The chaplet they pray at meetings asks St. Monica to intercede as they join their “tears” to hers against the spirit of despair toward the spirit of hope, turn the spirit of anger toward the spirit of love, the spirit of blame toward forgiveness, the spirit of suspicion toward trust, the spirit of doubt toward faith and the spirit of fear toward the spirit of peace.
Turner said the group came together a year ago after she went to confession, lamenting that her children never mention their Catholic faith. Father Mike O’Rourke, pastor of St. Dominic, suggested she start a group that prayed to St. Monica – the patron saint of abuse victims, alcoholics, homemakers, married women, mothers, widows, disappointing children and victims of adultery.
Prayer has opened hearts
Several success stories of people returning to the church after prayers have been said for them have been reported to members. One gentleman returned to the Catholic faith and registered his children for CCD classes. Another reported that his children started attending Mass again.
Another said a friend of her daughter’s was intervening to bring her back to the fold. A parishioner who makes St. Monica chaplets for the parish told another member that his mother’s prayers for him were powerful enough to call him back.
“There is hope, so we keep praying,” she said.
“I pray for not only my kids but for all the children of the world,” another said.
“The world is calling our children – the world of television and music,” Christina Arceneaux said, and that’s not a positive force. Her heart was telling her to start attending the meetings and pray.
Another at a recent meeting was praying for her children – all who attended Catholic schools and were raised Catholic – whose busy lives have pulled them away from Mass. Another offered that once these adults who leave the church have children, they often return.
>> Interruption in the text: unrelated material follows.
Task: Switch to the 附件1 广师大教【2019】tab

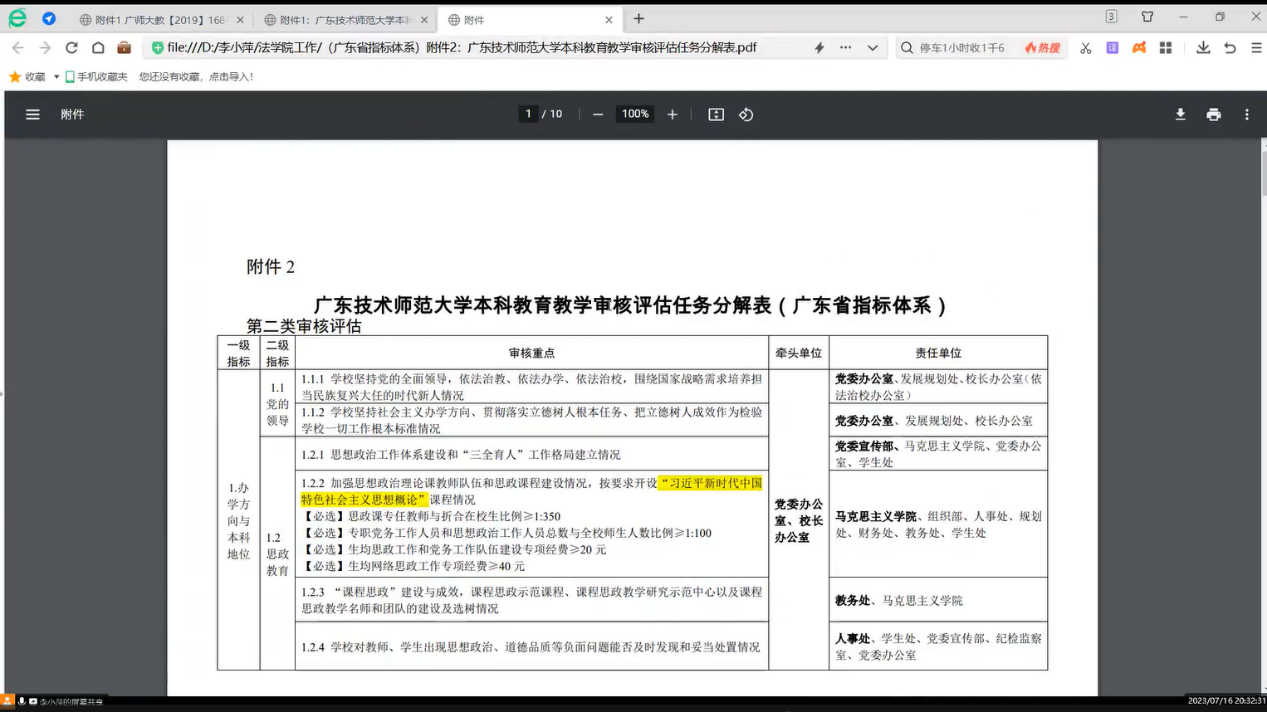Action: [160, 20]
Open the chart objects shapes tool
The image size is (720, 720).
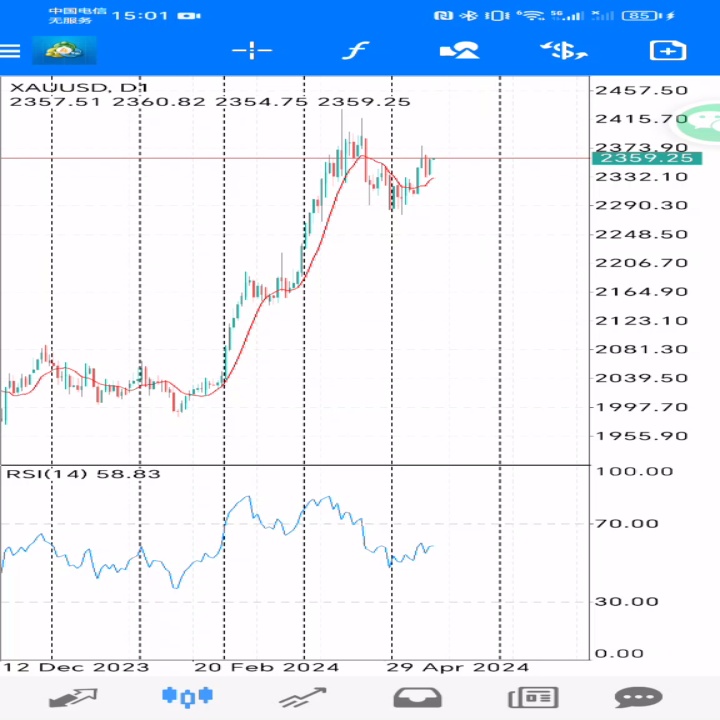459,51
“You’ve got to pray for them,” she said.
In addition to regular meetings, the group prays a nine-day novena before St. Monica’s feast day Aug. 27.
Nancy Colome, whose birthday happens to be St. Monica’s feast day , said she was drawn to St. Monica to pray for her children. Her youngest started attending Mass again and she’s hoping another follows.
Members encouraged Turner as she continues to pray for her daughter and brother.
“I’ve got St. Monica beat,” Turner said, in reference to the number of years she has been praying for her relatives.
“Wouldn’t it be something if this would grow,” Cynthia Schulin said.
“It’s a very simple thing, yet it can do so much good,” Colome said.